Dataset extract =
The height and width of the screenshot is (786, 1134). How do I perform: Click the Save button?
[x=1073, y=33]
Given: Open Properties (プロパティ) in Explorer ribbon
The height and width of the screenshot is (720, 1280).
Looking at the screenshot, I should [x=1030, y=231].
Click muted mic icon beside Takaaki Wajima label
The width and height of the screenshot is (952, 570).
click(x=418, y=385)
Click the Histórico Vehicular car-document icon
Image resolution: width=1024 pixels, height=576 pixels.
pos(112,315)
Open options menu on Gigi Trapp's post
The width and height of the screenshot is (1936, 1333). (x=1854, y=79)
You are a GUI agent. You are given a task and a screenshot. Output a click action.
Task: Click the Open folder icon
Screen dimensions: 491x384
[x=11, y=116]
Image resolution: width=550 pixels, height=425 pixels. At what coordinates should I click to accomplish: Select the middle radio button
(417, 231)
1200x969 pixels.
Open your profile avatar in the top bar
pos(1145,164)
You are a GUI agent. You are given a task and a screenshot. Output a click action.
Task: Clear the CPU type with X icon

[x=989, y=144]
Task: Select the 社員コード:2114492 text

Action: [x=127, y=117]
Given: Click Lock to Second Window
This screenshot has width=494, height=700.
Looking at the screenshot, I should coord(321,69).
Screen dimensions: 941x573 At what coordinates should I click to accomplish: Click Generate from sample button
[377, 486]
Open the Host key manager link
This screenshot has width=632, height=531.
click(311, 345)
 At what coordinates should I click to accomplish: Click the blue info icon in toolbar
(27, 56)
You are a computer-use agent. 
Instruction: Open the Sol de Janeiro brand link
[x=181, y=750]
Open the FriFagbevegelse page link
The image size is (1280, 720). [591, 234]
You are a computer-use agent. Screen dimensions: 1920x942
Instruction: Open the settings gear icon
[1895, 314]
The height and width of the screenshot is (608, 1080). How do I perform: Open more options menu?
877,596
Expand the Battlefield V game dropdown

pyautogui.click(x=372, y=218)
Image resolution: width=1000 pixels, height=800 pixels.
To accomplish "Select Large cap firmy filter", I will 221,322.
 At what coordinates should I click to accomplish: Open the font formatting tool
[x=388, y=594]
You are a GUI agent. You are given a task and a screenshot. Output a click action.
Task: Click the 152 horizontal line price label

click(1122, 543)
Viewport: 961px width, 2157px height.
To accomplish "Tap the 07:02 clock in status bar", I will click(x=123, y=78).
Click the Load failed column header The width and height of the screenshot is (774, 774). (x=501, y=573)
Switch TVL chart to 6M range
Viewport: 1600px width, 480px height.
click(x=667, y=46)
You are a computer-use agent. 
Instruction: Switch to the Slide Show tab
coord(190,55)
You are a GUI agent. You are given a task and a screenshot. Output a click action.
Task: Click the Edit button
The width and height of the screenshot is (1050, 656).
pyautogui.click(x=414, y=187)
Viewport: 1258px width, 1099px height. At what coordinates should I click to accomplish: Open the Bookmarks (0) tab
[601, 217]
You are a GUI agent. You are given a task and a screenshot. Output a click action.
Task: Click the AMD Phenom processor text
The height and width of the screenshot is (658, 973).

What you have to do = Would you set down, word for word, the lines from the opening of the entries above through the line with "Given: Open Properties", both included, and no others?

Result of this task =
The height and width of the screenshot is (786, 1134). How do I perform: Click the Save button?
[x=1073, y=33]
Given: Open Properties (プロパティ) in Explorer ribbon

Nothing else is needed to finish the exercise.